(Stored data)
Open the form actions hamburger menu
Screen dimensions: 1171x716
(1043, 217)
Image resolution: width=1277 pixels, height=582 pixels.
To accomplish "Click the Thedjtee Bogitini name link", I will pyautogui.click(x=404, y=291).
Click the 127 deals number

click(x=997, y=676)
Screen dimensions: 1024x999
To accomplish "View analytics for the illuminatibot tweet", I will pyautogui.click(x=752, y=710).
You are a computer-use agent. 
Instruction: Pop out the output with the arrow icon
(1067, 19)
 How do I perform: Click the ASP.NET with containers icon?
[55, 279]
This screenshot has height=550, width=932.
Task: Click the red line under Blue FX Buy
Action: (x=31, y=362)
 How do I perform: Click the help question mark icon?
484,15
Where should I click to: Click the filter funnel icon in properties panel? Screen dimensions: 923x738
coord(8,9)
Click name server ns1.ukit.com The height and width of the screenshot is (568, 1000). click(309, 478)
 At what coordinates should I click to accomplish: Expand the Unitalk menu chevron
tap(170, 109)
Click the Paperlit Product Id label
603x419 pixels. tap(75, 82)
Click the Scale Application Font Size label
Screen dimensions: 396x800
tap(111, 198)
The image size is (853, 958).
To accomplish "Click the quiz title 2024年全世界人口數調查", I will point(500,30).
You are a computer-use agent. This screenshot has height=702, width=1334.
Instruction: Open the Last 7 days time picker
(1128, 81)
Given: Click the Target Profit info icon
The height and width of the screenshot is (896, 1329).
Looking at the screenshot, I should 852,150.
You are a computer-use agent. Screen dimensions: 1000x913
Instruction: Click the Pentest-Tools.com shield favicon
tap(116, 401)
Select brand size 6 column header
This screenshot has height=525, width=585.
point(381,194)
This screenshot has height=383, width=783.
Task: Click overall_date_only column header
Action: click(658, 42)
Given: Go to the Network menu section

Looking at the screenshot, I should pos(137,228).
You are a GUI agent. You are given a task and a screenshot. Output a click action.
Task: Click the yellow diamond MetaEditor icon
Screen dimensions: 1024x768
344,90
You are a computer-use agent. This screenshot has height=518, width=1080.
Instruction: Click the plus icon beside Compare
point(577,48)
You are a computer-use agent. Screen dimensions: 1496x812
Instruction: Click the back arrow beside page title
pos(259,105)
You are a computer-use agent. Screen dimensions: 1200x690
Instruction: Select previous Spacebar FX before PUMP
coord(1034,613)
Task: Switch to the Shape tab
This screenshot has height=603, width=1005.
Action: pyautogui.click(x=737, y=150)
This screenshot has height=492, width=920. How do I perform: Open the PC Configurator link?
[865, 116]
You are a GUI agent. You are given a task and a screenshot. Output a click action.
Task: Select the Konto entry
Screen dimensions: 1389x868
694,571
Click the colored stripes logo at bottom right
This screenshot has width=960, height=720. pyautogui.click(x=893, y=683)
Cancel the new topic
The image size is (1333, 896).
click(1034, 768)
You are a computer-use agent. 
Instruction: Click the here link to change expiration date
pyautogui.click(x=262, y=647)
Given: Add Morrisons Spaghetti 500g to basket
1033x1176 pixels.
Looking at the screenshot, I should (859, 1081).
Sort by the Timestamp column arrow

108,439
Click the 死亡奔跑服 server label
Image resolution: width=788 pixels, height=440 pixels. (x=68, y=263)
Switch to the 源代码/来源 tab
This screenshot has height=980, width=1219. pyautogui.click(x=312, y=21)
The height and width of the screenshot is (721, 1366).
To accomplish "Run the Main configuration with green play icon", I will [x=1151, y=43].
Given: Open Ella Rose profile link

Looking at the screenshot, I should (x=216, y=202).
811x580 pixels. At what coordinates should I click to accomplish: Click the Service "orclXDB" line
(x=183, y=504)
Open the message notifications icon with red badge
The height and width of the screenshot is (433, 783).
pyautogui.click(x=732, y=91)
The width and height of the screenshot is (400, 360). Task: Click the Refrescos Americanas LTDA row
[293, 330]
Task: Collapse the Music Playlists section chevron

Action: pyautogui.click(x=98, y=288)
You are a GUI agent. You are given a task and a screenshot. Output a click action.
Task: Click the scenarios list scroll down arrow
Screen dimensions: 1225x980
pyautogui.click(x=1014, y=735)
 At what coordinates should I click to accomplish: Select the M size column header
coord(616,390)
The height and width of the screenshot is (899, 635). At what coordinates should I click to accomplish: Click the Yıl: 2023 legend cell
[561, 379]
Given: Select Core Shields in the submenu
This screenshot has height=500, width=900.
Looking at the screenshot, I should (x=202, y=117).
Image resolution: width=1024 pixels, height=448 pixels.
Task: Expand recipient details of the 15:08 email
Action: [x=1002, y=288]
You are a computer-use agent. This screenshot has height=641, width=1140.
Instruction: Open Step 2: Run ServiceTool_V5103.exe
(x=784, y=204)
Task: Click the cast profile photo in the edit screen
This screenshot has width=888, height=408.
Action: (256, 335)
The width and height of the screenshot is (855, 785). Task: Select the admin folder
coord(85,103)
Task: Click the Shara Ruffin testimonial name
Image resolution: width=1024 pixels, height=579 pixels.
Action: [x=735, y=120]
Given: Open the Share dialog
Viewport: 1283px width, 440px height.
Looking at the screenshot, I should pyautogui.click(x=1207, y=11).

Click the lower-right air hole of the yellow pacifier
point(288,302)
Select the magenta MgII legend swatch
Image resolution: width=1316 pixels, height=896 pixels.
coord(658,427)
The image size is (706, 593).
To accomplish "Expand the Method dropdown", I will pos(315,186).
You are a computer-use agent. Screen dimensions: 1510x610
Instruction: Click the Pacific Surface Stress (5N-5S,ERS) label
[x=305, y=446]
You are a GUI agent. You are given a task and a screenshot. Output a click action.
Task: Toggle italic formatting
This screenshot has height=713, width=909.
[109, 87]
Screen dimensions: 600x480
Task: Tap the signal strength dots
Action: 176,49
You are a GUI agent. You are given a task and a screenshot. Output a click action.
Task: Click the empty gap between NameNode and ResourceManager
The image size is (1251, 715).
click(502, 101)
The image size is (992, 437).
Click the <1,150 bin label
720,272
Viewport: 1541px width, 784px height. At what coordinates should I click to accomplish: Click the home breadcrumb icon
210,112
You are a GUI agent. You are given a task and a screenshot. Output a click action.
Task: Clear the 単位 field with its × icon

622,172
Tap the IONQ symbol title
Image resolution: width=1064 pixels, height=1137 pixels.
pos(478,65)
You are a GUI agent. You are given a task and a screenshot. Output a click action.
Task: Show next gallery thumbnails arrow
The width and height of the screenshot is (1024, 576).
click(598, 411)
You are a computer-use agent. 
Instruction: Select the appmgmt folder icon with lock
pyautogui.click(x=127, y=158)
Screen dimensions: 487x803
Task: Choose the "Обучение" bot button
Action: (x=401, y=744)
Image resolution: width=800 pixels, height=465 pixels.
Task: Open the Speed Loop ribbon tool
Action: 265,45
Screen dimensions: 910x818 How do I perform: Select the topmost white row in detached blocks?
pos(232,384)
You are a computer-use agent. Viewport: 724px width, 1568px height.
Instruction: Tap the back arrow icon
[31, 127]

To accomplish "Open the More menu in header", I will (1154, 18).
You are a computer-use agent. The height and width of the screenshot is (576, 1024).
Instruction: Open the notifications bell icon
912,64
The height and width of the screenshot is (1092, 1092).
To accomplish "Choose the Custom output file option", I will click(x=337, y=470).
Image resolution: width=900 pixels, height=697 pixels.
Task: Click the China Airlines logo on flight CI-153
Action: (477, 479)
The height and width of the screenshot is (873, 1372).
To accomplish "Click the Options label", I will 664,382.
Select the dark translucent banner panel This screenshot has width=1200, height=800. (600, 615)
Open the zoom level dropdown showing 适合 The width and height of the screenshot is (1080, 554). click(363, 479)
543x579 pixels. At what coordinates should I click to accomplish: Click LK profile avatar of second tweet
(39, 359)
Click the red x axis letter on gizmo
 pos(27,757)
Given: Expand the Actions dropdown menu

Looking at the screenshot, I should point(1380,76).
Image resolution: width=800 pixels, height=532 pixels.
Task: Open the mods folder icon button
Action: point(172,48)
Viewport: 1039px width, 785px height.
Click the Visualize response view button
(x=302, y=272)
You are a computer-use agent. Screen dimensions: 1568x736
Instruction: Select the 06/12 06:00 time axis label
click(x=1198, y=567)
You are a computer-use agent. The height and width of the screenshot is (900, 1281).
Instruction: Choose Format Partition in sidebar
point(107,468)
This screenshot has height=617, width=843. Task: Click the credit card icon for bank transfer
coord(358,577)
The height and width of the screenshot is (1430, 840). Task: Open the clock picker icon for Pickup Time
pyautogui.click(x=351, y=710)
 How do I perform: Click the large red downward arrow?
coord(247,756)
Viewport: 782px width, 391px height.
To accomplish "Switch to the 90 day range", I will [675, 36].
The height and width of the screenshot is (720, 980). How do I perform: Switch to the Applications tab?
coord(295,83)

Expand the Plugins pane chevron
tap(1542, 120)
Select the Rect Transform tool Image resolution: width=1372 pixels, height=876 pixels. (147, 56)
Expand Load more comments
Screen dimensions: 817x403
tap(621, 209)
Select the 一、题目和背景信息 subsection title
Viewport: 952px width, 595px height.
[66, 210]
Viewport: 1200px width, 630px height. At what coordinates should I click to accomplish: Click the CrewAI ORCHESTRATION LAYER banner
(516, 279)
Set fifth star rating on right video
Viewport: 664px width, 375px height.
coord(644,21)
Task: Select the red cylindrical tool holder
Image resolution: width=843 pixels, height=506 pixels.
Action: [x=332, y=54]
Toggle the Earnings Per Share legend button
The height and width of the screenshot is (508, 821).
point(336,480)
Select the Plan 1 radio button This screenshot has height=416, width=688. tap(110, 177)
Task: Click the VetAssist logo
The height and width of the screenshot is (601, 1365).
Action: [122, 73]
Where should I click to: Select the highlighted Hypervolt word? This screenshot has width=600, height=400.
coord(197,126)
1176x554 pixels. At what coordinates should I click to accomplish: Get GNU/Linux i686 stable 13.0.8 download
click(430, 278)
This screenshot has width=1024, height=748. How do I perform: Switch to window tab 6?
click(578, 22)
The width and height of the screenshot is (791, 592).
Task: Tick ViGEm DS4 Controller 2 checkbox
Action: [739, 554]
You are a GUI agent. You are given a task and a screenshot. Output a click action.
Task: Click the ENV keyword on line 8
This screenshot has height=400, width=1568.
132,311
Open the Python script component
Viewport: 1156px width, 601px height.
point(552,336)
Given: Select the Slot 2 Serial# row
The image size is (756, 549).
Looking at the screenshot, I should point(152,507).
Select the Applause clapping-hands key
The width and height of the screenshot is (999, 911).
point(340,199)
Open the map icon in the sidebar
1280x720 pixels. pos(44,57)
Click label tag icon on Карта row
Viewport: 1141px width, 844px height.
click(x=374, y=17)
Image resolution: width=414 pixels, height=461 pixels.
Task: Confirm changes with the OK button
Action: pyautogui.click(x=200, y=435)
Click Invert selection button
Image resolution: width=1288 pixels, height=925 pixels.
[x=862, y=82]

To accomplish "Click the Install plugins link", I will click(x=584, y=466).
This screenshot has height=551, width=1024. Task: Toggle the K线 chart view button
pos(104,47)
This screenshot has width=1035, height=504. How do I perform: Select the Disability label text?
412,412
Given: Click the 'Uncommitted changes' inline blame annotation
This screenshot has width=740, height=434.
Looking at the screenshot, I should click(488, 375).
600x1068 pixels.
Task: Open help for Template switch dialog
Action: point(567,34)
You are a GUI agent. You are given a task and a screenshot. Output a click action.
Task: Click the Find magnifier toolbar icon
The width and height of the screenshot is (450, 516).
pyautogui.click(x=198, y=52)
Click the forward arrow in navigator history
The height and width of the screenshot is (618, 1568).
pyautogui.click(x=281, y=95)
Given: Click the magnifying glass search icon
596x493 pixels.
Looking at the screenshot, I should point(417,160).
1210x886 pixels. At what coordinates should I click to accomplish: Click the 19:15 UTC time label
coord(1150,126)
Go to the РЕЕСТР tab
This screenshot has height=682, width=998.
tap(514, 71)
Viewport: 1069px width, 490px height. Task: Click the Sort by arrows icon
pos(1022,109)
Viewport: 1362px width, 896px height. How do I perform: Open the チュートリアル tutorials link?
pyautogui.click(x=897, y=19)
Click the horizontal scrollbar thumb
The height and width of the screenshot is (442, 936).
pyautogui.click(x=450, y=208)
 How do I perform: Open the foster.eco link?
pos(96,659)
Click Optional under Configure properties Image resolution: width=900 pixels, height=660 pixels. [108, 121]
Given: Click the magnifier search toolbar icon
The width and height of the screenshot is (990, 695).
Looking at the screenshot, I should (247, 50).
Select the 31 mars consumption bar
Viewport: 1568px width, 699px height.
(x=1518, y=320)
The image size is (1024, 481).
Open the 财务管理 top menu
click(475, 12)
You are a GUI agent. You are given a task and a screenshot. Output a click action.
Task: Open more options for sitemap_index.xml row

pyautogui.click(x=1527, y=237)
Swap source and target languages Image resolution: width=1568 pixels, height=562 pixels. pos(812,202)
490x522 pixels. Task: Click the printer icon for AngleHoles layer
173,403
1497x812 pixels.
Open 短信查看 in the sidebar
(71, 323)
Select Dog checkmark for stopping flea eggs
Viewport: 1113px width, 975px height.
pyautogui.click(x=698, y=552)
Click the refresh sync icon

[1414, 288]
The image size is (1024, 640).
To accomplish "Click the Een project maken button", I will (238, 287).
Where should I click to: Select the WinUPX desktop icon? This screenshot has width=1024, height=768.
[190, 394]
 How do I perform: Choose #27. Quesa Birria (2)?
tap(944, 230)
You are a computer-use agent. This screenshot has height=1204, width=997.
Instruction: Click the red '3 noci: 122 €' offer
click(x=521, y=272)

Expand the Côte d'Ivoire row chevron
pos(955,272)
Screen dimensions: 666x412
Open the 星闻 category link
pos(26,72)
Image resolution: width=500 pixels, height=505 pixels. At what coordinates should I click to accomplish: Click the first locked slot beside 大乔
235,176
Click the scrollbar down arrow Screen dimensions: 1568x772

ACTIVITY
Only the lines above that include the word "search" belong in the answer; copy each one.

EXERCISE RESPONSE
Given: Click the magnifying glass search icon
Given: Click the magnifier search toolbar icon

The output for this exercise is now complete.